Favorite Ballets – Monotones II

About the Author: Suzanne Wagner
By Published On: March 15, 2023Categories: Ballet, Blog Daily


Favorite Ballets – Monotones II

 

Monotones II is a ballet choreographed by Fredrick Ashton for the Royal ballet in 1965. It is done in white unitards and is a pas de trois to the music of Erik Satie from 1888 called, Gymnopedies.

In our version, we wore white helmets that we often joked about them making us look like space men. Which was apropos … because this music was designed to reflect the cool, symmetry and infinite celestial pulse of space and time.

The ballet is two men and a woman working in unison and creating perfect geometric patterns, as they seem to float in a type of space walk and dance.
The light seems to shine from above and all aspects of this ballet are designed to give the illusion of floating in suspended patterns of beauty and picturesque images that become still, then continue to flow into the next beautiful pose.
This ballet is a work of pure, minimalistic, Ashtonian, classical structure, and flow.
The goal for all three dancers is to not wobble as I am constantly on point … and the men on demi-point … for much of the ballet. While the ballet looks to the asexual aspects of form (as everyone is dressed the same), its focus is on the femininity and flow that the female dancer in the pas de trois can manage to elevate through an unfaltering precision, distant gaze, glacial coolness, and hopefully exquisite attention to the detail … of each unique position.
She exists in another dimension and yet is still somehow, sadly yearning in her humanness.
The men in this ballet (Bob Argobast and Tom Morris) … their every move is to support and, in a way, glorify the ballerina. They hold a forceful but calm grace of great masculinity that is to merge and become one with each other and the music. They lift me into positions that are almost throne-like above their heads.

I love the men in this ballet because they have to have great core strength to be on demi-point and dance while supporting the ballerina (who is on point), while we all have to move in unison as one body or bodies spinning and floating in space.
This ballet begins with the woman in a split on the floor with her head on her right knee. Then the men pick her up in this position and begin slowing turning her in a series of promenades around like a slowly moving music box ballerina.
It is celestial, transcendent, planetary in its movements, arches, swirls, and shifts in position. Each one complimenting the next.
It is a ballet with an endless series of perfect pictures and stillpoints that seem eternal and serene, while they are sublime and perfect in their unique expression in that moment.

Ballet is a method to take a beat, a rhythm, and an emotional tone, then to tweak it into patterns that work together by also managing to extend that same note or musical sequence to be fuller … through our movement.
All dancers seek to find a way to show one’s own unique personality that is mixing into the step, the music, and the flow of the energy in the audience … in that moment.
The music takes us for a ride … and then we take the music beyond the notes so we can take the audience with us into the cosmos of emotional complexity that lives and breathes within our very being.

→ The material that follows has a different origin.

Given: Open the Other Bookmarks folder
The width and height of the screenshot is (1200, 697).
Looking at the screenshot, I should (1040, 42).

Ballet is deeply intimate. Ballet requires mental, emotional, and physical control to ascend it past the physical and into the transcendental.
Monotones II was just such a ballet.

The starkness of the empty stage with the bright lights overhead, shining on these pure white unitards, requires a type of perfection in movement that defies logic but demands exact patterns, forms, and effects.
The three of us became one in our flow and flight, in our soul and might, and in our passion and delight.
It was an honor to dance with both these fabulous … young and handsome men.

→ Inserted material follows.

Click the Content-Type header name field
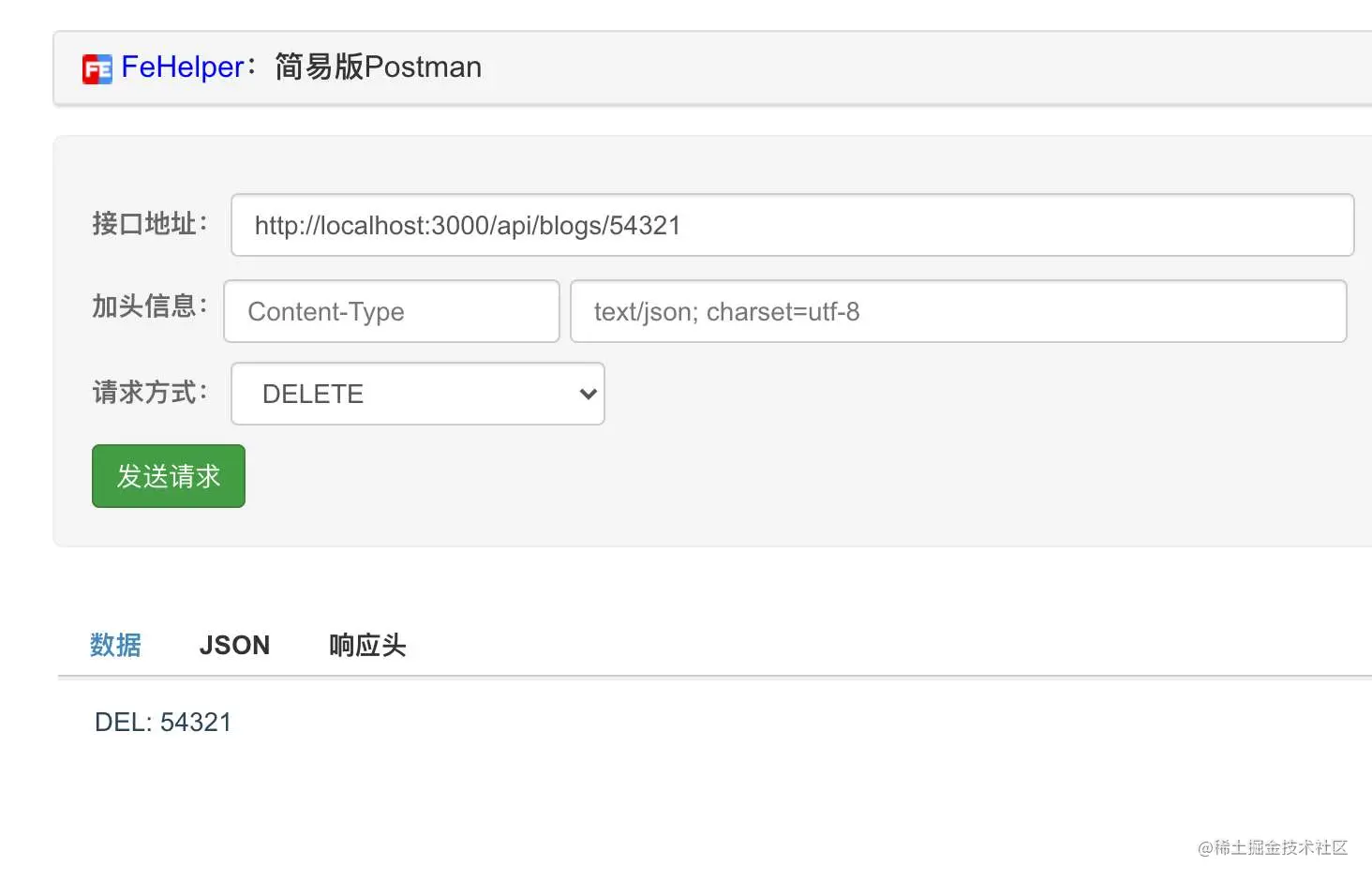Viewport: 1372px width, 881px height. click(x=392, y=311)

Rarely do we get to see and move so specifically with others in a way that allows the “Me” to fully become a “We”.

While Bob is on the other side dancing with other friends that have moved from the human world into the divine … I am sure he is smiling right now, as I remember, both of these beautiful and heartfelt men in those few special moments in time, together … where we brought a bit of heaven to earth.

I feel Bob often from the other side supporting me in writing down my thoughts and feelings so that others can become excited to discover the world that we so gratefully got to explore and witness.
I am sure he is guiding other souls that can feel and desire to tap into those same places … that to us were so familiar.

So, I offer a toast to both Tom and Bob for being such loving reflections of my own essence in a ballet that will live forever in time.

We shared a special moment and one that I am sure neither Tom nor I will forget soon. Especially with Bob on the other side reminding us of the fun and joy that was so openly shared in our youthful exuberance and wide-eyed wonder that was the theater.